[lbo-talk] Crisis of overaccumulation

Patrick Bond pbond at mail.ngo.za
Sun Feb 7 08:25:25 PST 2010


grinker at mweb.co.za wrote:
>
> Over-investment in energy? We're a long way from the 80s and ESKOM
> certainly failed to modernise for years leading to the recent crisis
> (which you claim wasn't one).
>

Huh? No, it was certainly a crisis, we're all agreed. But the crisis was not a function of excess 'demand' in the way James was positing, as if 'underaccumulation' is a concept useful to analysing crisis dynamics in SA energy supply. Aside from the commodity price spike, representing artificial not durable demand, the major catalyst for the load-shedding was wet coal in early 2008, i.e. a supply-side constraint.


> So are you arguing that everything is fine WRT investment in
> infrastructure in this country
>

Huh? Do you know anyone who argues the opposite, with more head-against-the-wall frustration than me, Russell?


> and the only problem (e.g electricity shortages) was distortions in
> demand caused by a commodities bubble? You can't be
> serious. undoubted ESKOM obfuscation aside, do you really think we now
> have enough affordable electricity to drive a modern economy?
>

Huh? Of COURSE we do! The damn problem is the affordable electricity is going to BHP Billiton, Arecelor Mittal, Anglo American and the like, not to everyone else. Those big users chow about 40%, and the cross-subsidy they enjoy thanks to multi-decade late-apartheid deals is obscene.


> Or for that matter that decrepit and indequate roads, rail, ports
>

Hey, I live a few kms east of Africa's biggest port and container terminal. I agree, there are big problems. But there's also an insane overinvestment, with the Durban harbour's mouth doubling in width and the depth going down to post-Panamax heights (20 meters) recently, so as to compete with your new E.Cape Coega deep water port. All wasted (I hope - I don't want to take more than 20 minutes to get my boy to school in the morning in these traffic jams, competing with the container-carrying megatrucks).


> and utilities are all sufficient to meet the needs of the mass of
> South Africans?
>

Huh? Of COURSE the mass of SAns are pissed off, that's why they are protesting at the fastest rate in the world. Who watches this process more carefully than me, comrade? (Evidence is our Social Protest Observatory: http://www.ukzn.ac.za/ccs/default.asp?2,27,3,1858)


> Look at the pathetic apology we have for an internet service due to
> lack of proper investment in undersea cables.
>

Agreed. My clicks are 10kb/second right now, for a US$100/month service. Argh. For those of you who put html links into posts instead of cut/pasting the article, damn you. :-)


> As for R&D and modernisation of production, the bourgeoisie have put
> their money into speculation not the development of new capacity.

Material provided —
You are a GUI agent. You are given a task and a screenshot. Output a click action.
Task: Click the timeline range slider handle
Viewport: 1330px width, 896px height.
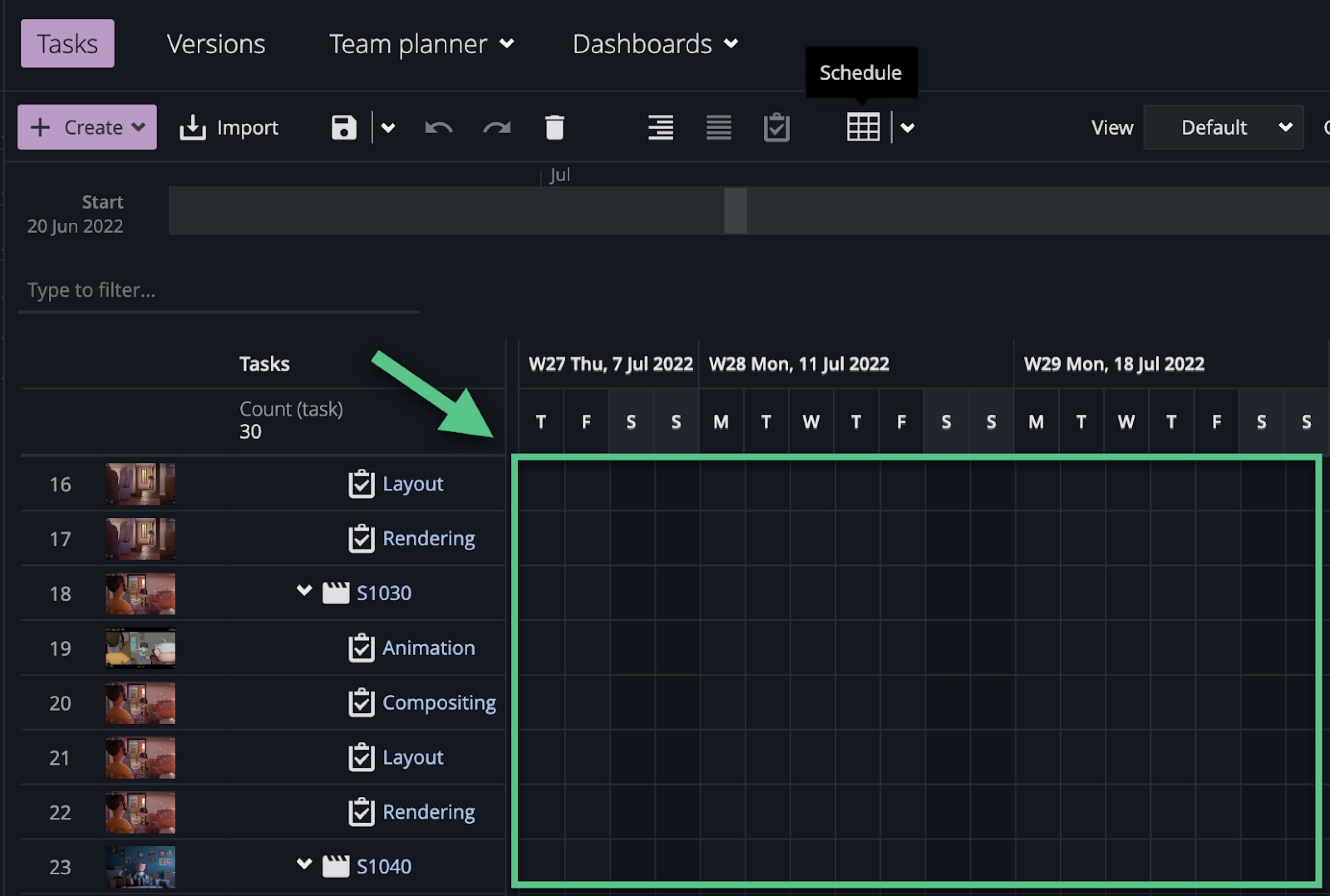point(735,210)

Problem set —
**A)** Name every company the list post mentions as receiving the affordable electricity.
**B)** Reproduce the stretch of the list post from "Agreed. My clicks" through "of new capacity.", substituting "gambling" for "speculation".
**C)** Answer from the list post:
(i) What does it name as the major catalyst for the load-shedding?
(ii) To what depth has the Durban harbour recently been taken?
(iii) About what share of electricity do the big users consume?
Work only from the list post itself.

Outputs by task —
**A)** BHP Billiton, Arecelor Mittal, Anglo American

**B)**
Agreed. My clicks are 10kb/second right now, for a US$100/month service. Argh. For those of you who put html links into posts instead of cut/pasting the article, damn you. :-)


> As for R&D and modernisation of production, the bourgeoisie have put
> their money into gambling not the development of new capacity.

**C)**
(i) Wet coal in early 2008
(ii) 20 meters
(iii) About 40%